Tuesday, February 5, 2008

Silence

I tend, contrary to popular opinion, to vacillate between two extremes. On the one hand we have inertia and hesitation, manifesting as procrastination - which Debbie mentioned re: my essay writing. (Thanks alot Debbie! Gr.) It's not just the way I write, it's a way of life - and not a sign of a lack of concern or even conscientiousness. It's wanting to be, or do, the right thing. Or maybe it's more accurate to say that it's a fear of saying or doing the wrong thing. Back in high school english class, I literally *couldn't* make myself start an essay until I'd found the perfect introductory sentence, trying and rejecting a myriad of them in my mind, even if I risked running out of time. I've worked to overcome this tendency, but it still shapes a lot of who I am and what I do.

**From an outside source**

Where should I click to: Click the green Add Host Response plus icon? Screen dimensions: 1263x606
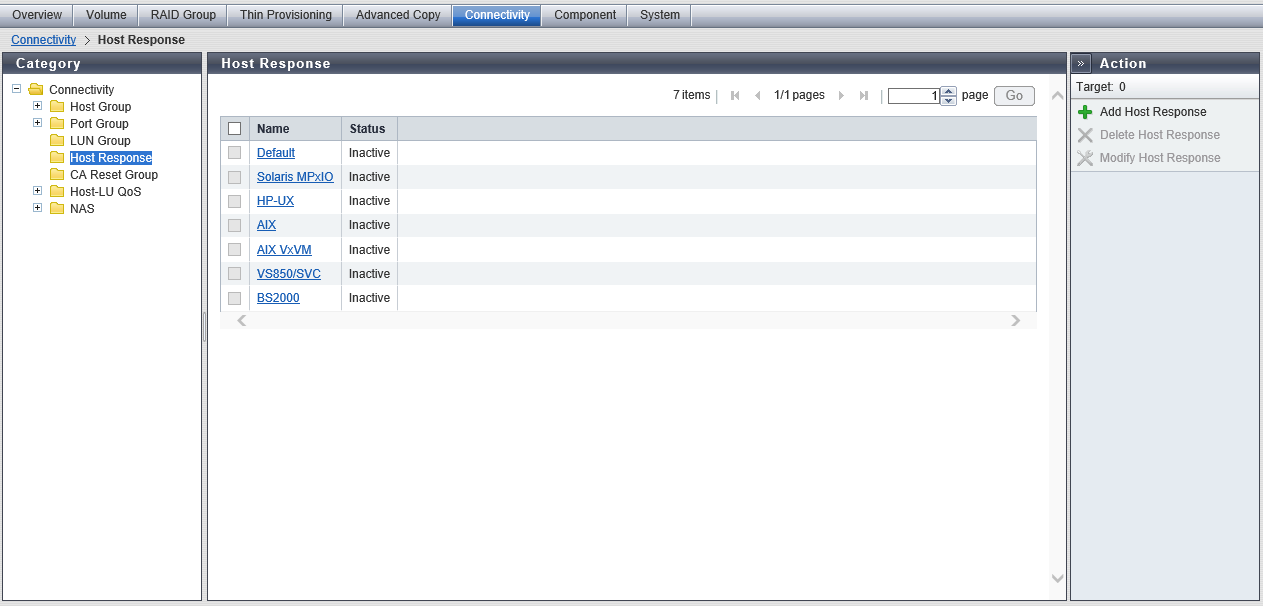click(x=1085, y=112)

The other extreme, which may be less noticeable, is the sudden bursting of the inertia. All that pent up energy bursts free and I make a sudden decision or take a sudden action. This is the side of me that wrote the essay in 5 minutes, or that decided on where I was going to college in one evening (after months of agonizing), etc. Sometimes this is impulsive, born of frustration; sometimes it's a result of sudden clarity about what God is doing, born of faith.

In any case, neither frustrated inaction nor frenzied activity is particularly conducive to listening. But if you're wanting to discern what God is saying, listening would seem to be important, yes?

Sometimes, it's important to stop whistling - or whatever else you're doing - and sit quietly in the dark, be silent, and be still. I've been busy today *doing* - trying to, I guess, force some discernment or clarity about what I should be doing. Folks, this does not work.

Oh, and if you're wondering - yes, I did stop and be still. God was there. Hope you can meet up in the silence too.